Print each of the following lines verbatim, in order, leaving nothing out.

#### ITEMS ####

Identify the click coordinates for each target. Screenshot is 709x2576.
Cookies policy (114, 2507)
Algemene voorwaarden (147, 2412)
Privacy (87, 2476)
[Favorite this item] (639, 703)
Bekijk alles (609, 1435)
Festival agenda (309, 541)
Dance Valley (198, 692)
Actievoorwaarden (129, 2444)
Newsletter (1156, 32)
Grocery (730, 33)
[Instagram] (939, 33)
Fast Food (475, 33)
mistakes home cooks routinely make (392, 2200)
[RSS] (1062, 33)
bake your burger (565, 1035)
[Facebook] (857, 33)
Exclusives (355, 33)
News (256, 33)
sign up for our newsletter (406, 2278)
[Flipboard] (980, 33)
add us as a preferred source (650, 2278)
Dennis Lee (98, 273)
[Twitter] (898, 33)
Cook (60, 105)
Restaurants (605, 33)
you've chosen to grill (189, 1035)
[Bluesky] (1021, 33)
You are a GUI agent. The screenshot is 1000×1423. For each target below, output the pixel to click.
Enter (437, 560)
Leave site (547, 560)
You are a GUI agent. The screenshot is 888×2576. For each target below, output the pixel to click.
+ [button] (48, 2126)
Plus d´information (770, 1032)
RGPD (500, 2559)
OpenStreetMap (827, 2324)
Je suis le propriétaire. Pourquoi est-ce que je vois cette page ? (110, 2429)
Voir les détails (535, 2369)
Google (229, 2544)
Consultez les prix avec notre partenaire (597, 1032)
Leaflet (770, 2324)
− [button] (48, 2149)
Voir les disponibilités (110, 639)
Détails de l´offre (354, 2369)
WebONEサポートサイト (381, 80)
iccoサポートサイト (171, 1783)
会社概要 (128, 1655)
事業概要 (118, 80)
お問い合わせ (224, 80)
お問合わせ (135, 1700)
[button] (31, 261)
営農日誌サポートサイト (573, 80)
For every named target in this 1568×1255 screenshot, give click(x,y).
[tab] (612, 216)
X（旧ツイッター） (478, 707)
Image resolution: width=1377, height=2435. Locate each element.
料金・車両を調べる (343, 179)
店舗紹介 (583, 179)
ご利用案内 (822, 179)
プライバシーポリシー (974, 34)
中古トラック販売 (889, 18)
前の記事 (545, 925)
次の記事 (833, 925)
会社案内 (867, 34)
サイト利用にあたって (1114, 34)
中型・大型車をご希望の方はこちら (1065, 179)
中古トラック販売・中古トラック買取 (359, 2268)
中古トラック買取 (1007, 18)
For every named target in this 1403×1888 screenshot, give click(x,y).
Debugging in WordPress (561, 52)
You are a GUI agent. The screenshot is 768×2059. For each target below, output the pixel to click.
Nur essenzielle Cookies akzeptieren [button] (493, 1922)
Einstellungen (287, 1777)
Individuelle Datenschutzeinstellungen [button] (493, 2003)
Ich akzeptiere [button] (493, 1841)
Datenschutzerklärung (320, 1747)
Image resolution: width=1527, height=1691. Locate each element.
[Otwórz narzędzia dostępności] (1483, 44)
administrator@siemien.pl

####

- _EXERCISE RESULT_
Identify the click coordinates for each target. Screenshot is 709x2576.
Cookies policy (114, 2507)
Algemene voorwaarden (147, 2412)
Privacy (87, 2476)
[Favorite this item] (639, 703)
Bekijk alles (609, 1435)
Festival agenda (309, 541)
Dance Valley (198, 692)
Actievoorwaarden (129, 2444)
Newsletter (1156, 32)
Grocery (730, 33)
[Instagram] (939, 33)
Fast Food (475, 33)
mistakes home cooks routinely make (392, 2200)
[RSS] (1062, 33)
bake your burger (565, 1035)
[Facebook] (857, 33)
Exclusives (355, 33)
News (256, 33)
sign up for our newsletter (406, 2278)
[Flipboard] (980, 33)
add us as a preferred source (650, 2278)
Dennis Lee (98, 273)
[Twitter] (898, 33)
Cook (60, 105)
Restaurants (605, 33)
you've chosen to grill (189, 1035)
[Bluesky] (1021, 33)
You are a GUI agent. The screenshot is 1000×1423. For each target below, output the pixel to click.
Enter (437, 560)
Leave site (547, 560)
You are a GUI agent. The screenshot is 888×2576. For each target below, output the pixel to click.
+ [button] (48, 2126)
Plus d´information (770, 1032)
RGPD (500, 2559)
OpenStreetMap (827, 2324)
Je suis le propriétaire. Pourquoi est-ce que je vois cette page ? (110, 2429)
Voir les détails (535, 2369)
Google (229, 2544)
Consultez les prix avec notre partenaire (597, 1032)
Leaflet (770, 2324)
− [button] (48, 2149)
Voir les disponibilités (110, 639)
Détails de l´offre (354, 2369)
WebONEサポートサイト (381, 80)
iccoサポートサイト (171, 1783)
会社概要 (128, 1655)
事業概要 (118, 80)
お問い合わせ (224, 80)
お問合わせ (135, 1700)
[button] (31, 261)
営農日誌サポートサイト (573, 80)
For every named target in this 1568×1255 screenshot, give click(x,y).
[tab] (612, 216)
X（旧ツイッター） (478, 707)
Image resolution: width=1377, height=2435. Locate each element.
料金・車両を調べる (343, 179)
店舗紹介 (583, 179)
ご利用案内 (822, 179)
プライバシーポリシー (974, 34)
中古トラック販売 (889, 18)
前の記事 (545, 925)
次の記事 (833, 925)
会社案内 (867, 34)
サイト利用にあたって (1114, 34)
中型・大型車をご希望の方はこちら (1065, 179)
中古トラック販売・中古トラック買取 (359, 2268)
中古トラック買取 (1007, 18)
For every named target in this 1403×1888 screenshot, give click(x,y).
Debugging in WordPress (561, 52)
You are a GUI agent. The screenshot is 768×2059. For each target below, output the pixel to click.
Nur essenzielle Cookies akzeptieren [button] (493, 1922)
Einstellungen (287, 1777)
Individuelle Datenschutzeinstellungen [button] (493, 2003)
Ich akzeptiere [button] (493, 1841)
Datenschutzerklärung (320, 1747)
Image resolution: width=1527, height=1691. Locate each element.
[Otwórz narzędzia dostępności] (1483, 44)
administrator@siemien.pl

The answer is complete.